By consolidating access and authorisation information for each user, identity solutions help keep networks current. They grant quick access to new hires, while helping to exorcise the ghost accounts of former employees before they have a chance to possess the system. They provide audit information for regulatory compliance. They protect privacy and strengthen access controls. But perhaps most importantly, identity-based network management lifts network security out of the datacentre and brings it in line with the needs of the enterprise.
Moving toward identity-based network management is a tall order, but it does not mean ripping and replacing your current software infrastructure. Instead, identity systems work with the existing infrastructure to make it more robust, more intelligent, and more likely to resist attempts at unauthorised access.
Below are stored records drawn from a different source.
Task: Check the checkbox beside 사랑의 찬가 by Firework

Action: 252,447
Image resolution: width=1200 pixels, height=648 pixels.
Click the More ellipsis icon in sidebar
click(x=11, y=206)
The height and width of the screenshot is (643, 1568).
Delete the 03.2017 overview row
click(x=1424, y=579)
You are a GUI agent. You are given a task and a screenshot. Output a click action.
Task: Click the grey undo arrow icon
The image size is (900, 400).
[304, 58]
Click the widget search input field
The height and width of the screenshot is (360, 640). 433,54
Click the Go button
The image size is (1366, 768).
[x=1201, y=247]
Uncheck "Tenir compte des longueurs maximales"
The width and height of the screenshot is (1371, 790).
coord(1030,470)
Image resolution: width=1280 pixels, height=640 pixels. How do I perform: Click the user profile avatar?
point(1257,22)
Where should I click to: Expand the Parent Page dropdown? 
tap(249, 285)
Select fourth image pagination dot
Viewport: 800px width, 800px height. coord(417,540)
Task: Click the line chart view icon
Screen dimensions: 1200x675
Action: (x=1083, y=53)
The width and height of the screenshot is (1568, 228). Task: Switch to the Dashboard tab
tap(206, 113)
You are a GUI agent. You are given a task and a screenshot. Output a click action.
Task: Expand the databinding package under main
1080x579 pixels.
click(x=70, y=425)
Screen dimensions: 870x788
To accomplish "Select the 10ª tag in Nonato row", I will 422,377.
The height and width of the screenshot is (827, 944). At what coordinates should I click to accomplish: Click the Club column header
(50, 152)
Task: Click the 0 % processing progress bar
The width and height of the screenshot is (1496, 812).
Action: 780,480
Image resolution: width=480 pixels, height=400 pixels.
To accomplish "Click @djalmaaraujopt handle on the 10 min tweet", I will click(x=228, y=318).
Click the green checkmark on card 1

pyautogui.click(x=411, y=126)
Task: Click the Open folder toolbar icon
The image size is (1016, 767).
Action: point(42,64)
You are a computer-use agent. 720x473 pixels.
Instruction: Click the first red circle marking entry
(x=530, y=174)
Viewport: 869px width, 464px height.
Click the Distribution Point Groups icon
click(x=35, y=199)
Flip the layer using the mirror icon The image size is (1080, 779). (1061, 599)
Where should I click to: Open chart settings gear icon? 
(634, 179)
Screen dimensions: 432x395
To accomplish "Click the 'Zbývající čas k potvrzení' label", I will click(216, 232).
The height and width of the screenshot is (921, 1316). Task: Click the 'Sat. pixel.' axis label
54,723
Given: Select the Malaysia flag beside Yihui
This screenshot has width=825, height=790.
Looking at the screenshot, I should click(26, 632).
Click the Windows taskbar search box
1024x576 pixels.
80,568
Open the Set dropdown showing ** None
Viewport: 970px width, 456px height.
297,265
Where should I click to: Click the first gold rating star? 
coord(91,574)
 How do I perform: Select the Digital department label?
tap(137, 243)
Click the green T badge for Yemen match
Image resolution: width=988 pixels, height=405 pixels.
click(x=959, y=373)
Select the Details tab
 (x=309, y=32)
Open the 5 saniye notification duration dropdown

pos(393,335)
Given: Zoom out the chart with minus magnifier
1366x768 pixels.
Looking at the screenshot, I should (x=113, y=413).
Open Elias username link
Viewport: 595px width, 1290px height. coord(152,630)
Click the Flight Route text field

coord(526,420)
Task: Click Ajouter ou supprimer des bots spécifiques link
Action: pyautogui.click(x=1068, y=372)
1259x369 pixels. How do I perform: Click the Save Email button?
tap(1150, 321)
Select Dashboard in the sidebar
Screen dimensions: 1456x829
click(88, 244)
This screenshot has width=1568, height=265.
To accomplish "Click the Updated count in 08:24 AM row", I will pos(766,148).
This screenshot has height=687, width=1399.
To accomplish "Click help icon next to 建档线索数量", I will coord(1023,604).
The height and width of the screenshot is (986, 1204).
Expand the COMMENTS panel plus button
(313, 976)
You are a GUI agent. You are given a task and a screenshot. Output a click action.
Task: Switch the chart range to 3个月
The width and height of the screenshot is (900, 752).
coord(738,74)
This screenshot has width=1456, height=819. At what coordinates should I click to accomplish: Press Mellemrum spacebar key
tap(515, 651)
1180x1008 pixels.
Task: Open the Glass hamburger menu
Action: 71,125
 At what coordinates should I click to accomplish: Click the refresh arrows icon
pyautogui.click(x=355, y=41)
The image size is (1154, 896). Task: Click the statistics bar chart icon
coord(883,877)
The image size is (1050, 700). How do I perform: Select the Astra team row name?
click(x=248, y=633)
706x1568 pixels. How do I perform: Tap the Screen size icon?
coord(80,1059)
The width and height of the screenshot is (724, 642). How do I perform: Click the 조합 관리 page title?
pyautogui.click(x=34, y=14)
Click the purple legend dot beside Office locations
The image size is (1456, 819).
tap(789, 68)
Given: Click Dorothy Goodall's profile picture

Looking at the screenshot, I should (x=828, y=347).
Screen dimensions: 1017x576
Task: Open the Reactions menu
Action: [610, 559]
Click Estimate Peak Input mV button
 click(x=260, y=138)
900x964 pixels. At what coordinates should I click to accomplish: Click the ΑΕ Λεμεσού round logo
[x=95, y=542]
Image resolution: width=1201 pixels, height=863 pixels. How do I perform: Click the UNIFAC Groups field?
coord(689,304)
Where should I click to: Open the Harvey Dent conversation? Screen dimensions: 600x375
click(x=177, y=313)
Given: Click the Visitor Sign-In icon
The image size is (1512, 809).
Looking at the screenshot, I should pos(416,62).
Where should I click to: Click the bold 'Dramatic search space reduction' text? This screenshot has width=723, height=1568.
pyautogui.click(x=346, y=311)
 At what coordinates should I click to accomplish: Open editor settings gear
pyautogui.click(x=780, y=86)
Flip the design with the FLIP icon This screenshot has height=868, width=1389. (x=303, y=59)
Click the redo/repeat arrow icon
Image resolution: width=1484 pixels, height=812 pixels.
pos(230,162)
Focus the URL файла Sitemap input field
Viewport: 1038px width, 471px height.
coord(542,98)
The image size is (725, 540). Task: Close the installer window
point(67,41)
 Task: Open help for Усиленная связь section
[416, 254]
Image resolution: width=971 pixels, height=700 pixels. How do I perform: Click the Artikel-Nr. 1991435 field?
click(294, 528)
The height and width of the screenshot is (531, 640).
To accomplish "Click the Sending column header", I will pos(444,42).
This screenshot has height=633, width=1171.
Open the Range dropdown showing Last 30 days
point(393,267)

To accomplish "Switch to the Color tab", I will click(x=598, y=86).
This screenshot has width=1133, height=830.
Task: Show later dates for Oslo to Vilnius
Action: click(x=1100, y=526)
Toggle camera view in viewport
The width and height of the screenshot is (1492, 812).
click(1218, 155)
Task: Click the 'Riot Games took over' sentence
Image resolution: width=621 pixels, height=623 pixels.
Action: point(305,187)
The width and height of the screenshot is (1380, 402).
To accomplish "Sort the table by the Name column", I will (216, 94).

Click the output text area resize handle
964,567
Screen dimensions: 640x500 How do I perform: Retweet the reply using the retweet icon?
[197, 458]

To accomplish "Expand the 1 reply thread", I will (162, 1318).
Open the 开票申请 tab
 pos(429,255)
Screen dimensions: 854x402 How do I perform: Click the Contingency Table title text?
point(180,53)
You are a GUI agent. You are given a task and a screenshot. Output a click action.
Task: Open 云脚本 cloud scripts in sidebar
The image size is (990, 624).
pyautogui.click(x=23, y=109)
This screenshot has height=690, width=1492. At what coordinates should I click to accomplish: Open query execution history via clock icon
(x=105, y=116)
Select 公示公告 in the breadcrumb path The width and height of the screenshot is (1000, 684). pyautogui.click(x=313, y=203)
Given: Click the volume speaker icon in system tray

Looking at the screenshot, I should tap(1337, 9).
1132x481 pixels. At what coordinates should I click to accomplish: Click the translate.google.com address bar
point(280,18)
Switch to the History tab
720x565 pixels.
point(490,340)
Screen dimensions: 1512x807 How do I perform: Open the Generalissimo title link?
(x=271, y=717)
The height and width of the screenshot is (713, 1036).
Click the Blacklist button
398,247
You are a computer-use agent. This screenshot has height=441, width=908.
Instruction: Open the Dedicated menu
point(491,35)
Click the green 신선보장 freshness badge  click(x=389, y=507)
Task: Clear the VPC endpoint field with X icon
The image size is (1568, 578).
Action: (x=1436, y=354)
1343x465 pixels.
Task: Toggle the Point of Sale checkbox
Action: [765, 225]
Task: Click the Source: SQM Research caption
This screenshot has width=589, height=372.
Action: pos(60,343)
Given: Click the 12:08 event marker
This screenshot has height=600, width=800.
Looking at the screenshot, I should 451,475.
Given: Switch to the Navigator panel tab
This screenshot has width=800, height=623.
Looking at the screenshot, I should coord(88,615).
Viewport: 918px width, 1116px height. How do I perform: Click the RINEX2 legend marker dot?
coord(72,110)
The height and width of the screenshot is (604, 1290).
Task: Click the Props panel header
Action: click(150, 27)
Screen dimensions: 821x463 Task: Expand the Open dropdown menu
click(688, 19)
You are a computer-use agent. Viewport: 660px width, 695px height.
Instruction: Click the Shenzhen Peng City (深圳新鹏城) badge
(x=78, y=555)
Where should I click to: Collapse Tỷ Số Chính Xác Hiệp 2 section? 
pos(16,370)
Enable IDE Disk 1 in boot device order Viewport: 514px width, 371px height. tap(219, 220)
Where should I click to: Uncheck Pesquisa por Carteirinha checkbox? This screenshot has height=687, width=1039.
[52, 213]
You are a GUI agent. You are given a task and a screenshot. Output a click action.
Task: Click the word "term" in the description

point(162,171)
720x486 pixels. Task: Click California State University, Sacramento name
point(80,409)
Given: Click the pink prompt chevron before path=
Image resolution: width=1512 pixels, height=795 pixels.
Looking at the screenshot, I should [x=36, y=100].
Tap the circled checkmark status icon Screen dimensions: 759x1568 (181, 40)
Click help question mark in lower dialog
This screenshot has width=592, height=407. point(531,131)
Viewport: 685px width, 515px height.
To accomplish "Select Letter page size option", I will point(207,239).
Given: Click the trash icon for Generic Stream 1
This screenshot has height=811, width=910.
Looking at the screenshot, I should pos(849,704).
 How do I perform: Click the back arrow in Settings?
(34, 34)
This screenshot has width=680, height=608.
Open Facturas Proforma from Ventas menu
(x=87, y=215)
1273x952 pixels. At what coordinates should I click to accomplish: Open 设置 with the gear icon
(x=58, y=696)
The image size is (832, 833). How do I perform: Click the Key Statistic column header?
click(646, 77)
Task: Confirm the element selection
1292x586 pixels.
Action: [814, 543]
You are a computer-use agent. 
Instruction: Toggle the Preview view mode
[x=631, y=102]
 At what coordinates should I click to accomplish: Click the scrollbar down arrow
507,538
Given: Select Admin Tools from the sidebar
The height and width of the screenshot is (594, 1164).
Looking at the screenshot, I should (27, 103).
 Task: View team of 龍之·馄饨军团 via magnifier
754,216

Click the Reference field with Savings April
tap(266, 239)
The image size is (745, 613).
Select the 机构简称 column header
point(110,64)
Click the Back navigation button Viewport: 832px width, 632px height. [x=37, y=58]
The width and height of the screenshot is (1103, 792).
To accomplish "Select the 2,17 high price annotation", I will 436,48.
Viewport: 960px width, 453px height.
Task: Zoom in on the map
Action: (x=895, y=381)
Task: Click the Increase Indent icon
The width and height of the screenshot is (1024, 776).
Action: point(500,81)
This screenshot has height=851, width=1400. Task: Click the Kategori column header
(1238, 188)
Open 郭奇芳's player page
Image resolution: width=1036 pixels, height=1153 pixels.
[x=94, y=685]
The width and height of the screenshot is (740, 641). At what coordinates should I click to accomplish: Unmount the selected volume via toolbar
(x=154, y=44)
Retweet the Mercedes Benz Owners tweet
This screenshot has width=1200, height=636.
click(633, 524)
The first piece of the puzzle is to establish an identity store, where user-access information can be maintained in a central location, independent of applications. Typically this takes the form of a network directory, such as an LDAP directory, Microsoft Active Directory, or Novell eDirectory.
The problem is that many organisations already maintain several directories of network authentication information, along with various partner, supplier, and customer databases. Often these will contain both duplicate and proprietary data.
According to network architecture consultant John McNeely, the solution lies in two emerging types of directory integration tools. A metadirectory solution such as Novell Nsure Identity Manager establishes a single authoritative directory as the source of all data. Conversely, a virtual directory product such as OctetString Virtual Directory Engine only pretends to - what looks like a single data store is really pulling data from each source and presenting it as if it all came from the same place.
McNeely advises businesses to consider the "political power plays that are already at work in your enterprise" before choosing a tool to build an identity store.
"Virtual directories are excellent choices when dealing with workgroups that have ownership issues concerning their data - since a virtual directory doesn't alter data, it just points to its location," McNeely explains. "Metadirectories are ideal for situations where data accuracy across the board is critical. Everyone who has access sees the same information, period. Neither format [is] universally better than the other; it depends on a specific company's needs."
One point of entry
When you've built your identity store and deployed the tools to manage it, you can begin implementing applications that take advantage of digital identity. Perhaps the most often-cited example is SSO, which promises to eliminate the problem of users juggling multiple passwords for network and application accounts.
In an SSO-enabled environment, it is each user's identity that defines what he or she can do on the network, rather than a granular series of usernames and passwords. Therefore, users can sign in just once to claim their access privileges to all the applications and data residing on the network.
In practice, although users invariably enjoy the "magic" of SSO, it is probably one of the less significant benefits of identity-based networking. Some IT administrators fear that granting access to multiple applications with a single log-on makes it easier for attackers to compromise larger portions of the network. In some cases, SSO is simply impractical; the appropriate goal for many organisations will be reduced, rather than single, sign-on.
Yet SSO has tangible benefits beyond end-user convenience. When users are forced to maintain multiple usernames and passwords, they are much more likely to choose ineffective or easy-to-guess passwords that are more easily compromised. If assigned strong passwords by the IT department, often they will write down their log-in information and leave it in insecure areas, such as Post-It notes stuck to their monitors.
In addition, the more passwords a user is tasked to remember, the more likely the user will be to forget at least one. Multiplied by a few thousand users, the time it takes to reset each forgotten password results in significant help desk overhead. Those end-user support costs can be dramatically reduced through identity-based SSO.